Homes priced from $1M-$2.5M show the second issue for our area–affordability. I know I’ve cautioned you in the past, don’t just look at the home price–look at the monthly payment. Low interest rates and your current home’s equity combined make what seems like unaffordable home prices be within the reach of many in our region. That said, it’s still beyond the reach for many. On the Eastside the number of closed sales so far this year in this $1M-2.5M range is up 55% from 2019. Seattle is up 100%; King County up 89% and Snohomish County is up 60%.

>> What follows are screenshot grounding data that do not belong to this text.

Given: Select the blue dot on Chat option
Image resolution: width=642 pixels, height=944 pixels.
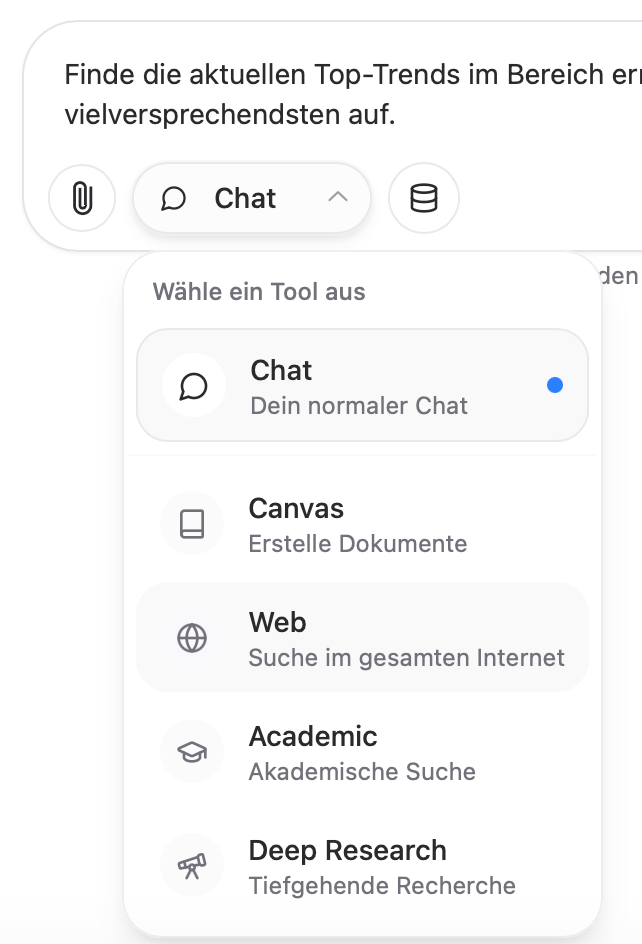Looking at the screenshot, I should coord(555,385).
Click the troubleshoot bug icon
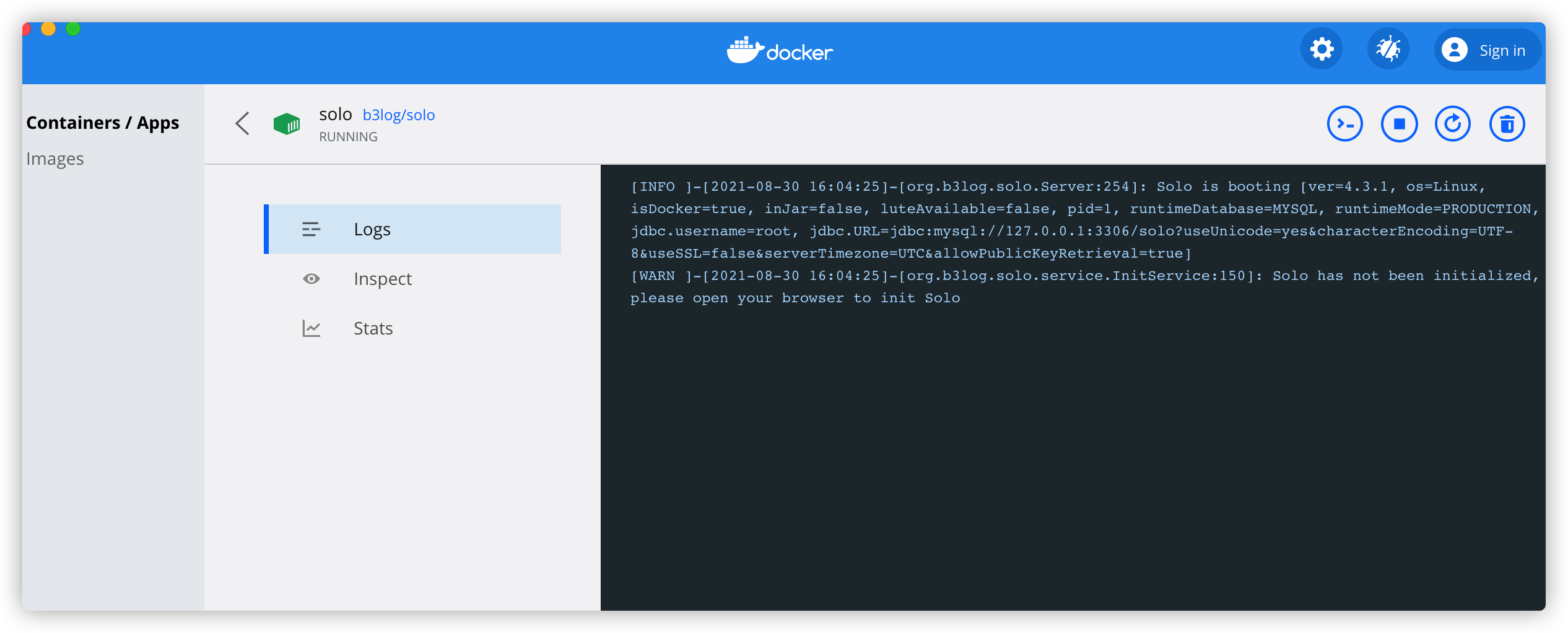This screenshot has width=1568, height=633. point(1388,49)
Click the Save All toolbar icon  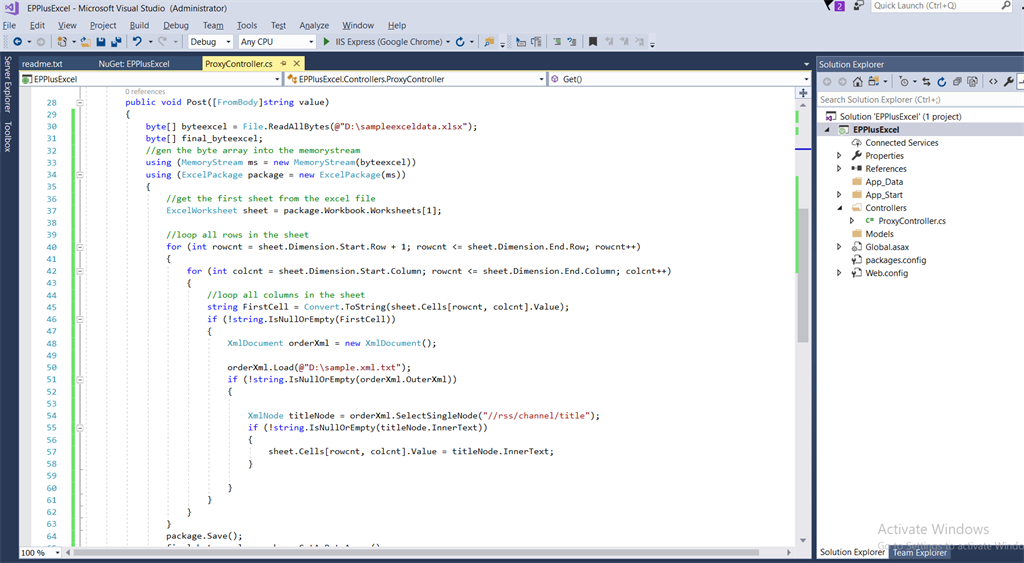(116, 42)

So, when we look at this new data point we see that yes, overall inventory is up but in most areas the real inventory is in the $1M-2.5M range. The homes under $1M are still coming on but a healthy percentage of the inventory increase is in these upper price ranges of homes. Many like to say this isn’t fair; that housing should be a right; that prices should be controlled or regulated but there are no examples of any housing market interference or price controls that have shown to work in any market. Not in rent and certainly not in ownership. As you see in any world class city, our region has now evolved to that level, there are areas that many people can not afford to live. It’s simply a reality to accept not fight. I’d love to live on the beaches of Carmel or Monterey but it’s not going to happen. I can ask and demand my fair share and equity of access but it still won’t happen.
Our region went on a crash diet of no or almost no new construction being built for 7+ years. New regulations for new construction now add almost 25% to a new home’s costs. The time to develop land to build can be 4+ years, so we are behind the curve on getting new homes built to increase our supply and undoubtedly these new homes will not fit in the current day’s “affordable” price range for homes. Builders are paying 2018-2019 home prices to buy a home and tear it down to build new homes. These certainly can’t be in the affordable price range. The reality is much of our area won’t be affordable for some.

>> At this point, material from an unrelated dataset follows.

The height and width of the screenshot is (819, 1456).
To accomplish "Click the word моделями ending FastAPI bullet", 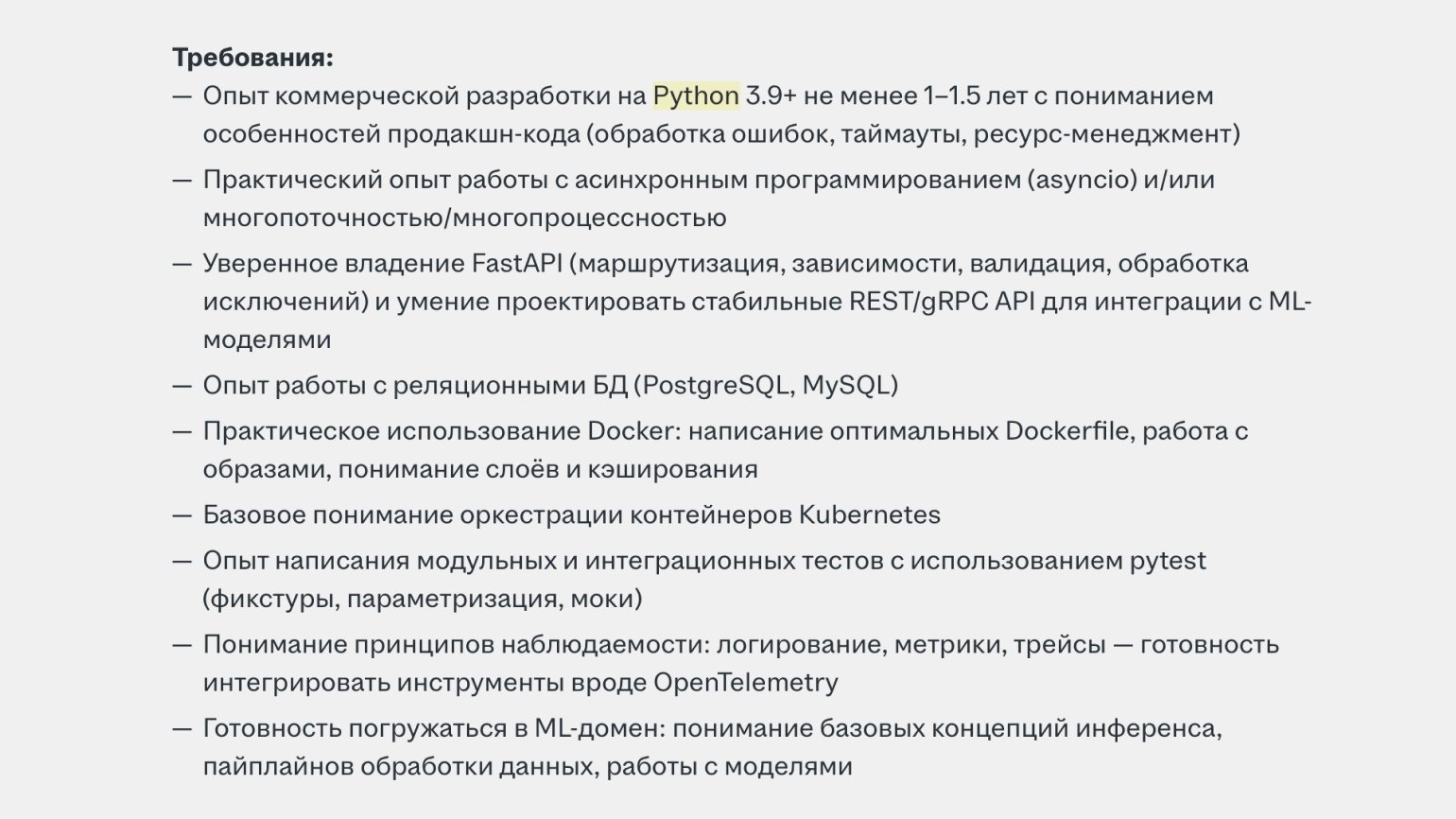I will click(x=268, y=340).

Prices can’t continue to escalate–that’s also a reality. Rise, indeed, but at today’s pace, no; we can’t maintain this amount of price escalation. Wages will tap out the price range but that is still likely above our current price points. Does that mean a bubble is coming? No. Only that there is and will be a ceiling coming. We still have a tremendous wealth transfer approaching as well. Baby Boomers can’t live forever and we will be selling our homes, or our estates will, in the next 8-10 years and for the decade thereafter. This creates homes to sell while also not creating a buyer for a new home. It also will mean the passing of wealth to younger family members. This increase of sellers who also won’t be buying a home will help bring some balance to our market and won’t come by regulation or outside interference. We’re in a cyclical market and currently that is all going up. I don’t see the downside being steep or significant; just coming our way but quite a few years out from now. In the meantime, ask for guidance from an active agent who can help you find the right opportunities for your needs. Don’t fear a bubble, a collapse or a home’s sale price. Take advantage of the very low interest rates to find a home you can enjoy and afford for the next 5-7+ years. The numbers show the homes are out there. They may sell in a week but they are coming up and on the market for you to capture. Be patient. Summer can be a very good time to be a buyer in our region. With post-Covid vacation plans in place, some buyers will be taking themselves off the market for some of our summer time.